- Provided entries
++++++++++

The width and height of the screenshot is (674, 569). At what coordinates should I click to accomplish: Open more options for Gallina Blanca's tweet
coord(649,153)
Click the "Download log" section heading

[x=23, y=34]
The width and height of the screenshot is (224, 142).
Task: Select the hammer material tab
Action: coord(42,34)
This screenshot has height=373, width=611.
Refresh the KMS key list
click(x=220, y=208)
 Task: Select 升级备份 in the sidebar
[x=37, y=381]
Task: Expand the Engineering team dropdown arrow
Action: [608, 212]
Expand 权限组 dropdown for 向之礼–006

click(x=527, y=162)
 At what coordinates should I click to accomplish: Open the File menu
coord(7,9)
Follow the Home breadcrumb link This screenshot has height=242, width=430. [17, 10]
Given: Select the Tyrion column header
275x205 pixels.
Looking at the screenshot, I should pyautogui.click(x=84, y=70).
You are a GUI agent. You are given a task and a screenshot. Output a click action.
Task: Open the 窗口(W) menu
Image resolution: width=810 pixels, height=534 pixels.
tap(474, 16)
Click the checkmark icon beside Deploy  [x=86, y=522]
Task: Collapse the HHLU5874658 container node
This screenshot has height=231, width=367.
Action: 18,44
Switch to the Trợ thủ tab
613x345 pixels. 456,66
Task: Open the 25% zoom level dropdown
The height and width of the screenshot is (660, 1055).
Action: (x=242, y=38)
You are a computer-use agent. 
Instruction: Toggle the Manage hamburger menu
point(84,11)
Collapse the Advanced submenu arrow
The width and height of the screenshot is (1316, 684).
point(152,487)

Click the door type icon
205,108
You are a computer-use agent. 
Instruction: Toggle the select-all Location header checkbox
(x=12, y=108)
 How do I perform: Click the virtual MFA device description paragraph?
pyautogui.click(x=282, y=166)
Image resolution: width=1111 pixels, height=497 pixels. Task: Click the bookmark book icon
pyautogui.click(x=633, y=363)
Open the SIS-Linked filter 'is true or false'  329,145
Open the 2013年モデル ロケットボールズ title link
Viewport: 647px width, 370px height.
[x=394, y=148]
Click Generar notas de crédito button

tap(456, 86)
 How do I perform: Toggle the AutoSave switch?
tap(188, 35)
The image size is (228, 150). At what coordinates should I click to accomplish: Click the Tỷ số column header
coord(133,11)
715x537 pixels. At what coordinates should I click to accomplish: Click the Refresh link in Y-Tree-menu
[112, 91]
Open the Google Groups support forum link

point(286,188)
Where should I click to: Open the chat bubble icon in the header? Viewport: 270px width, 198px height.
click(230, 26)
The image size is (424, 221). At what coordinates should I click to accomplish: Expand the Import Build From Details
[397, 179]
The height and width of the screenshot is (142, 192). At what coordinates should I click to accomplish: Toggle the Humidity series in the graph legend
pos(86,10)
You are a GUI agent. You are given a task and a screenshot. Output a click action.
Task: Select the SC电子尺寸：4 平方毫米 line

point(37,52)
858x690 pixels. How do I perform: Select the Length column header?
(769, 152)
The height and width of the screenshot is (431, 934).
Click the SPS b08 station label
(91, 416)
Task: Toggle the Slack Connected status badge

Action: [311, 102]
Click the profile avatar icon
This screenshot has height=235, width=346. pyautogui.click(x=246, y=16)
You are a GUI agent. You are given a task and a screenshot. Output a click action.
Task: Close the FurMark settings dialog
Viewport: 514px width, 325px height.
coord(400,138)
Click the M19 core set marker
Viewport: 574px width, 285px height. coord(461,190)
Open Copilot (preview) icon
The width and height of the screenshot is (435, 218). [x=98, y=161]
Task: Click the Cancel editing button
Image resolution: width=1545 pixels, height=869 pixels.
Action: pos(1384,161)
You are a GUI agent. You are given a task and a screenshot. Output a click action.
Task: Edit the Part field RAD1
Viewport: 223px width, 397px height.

++++++++++

- What is required
Write out every line of the entries that holds the word "Collapse".

- Exercise output
Task: Collapse the HHLU5874658 container node
Collapse the Advanced submenu arrow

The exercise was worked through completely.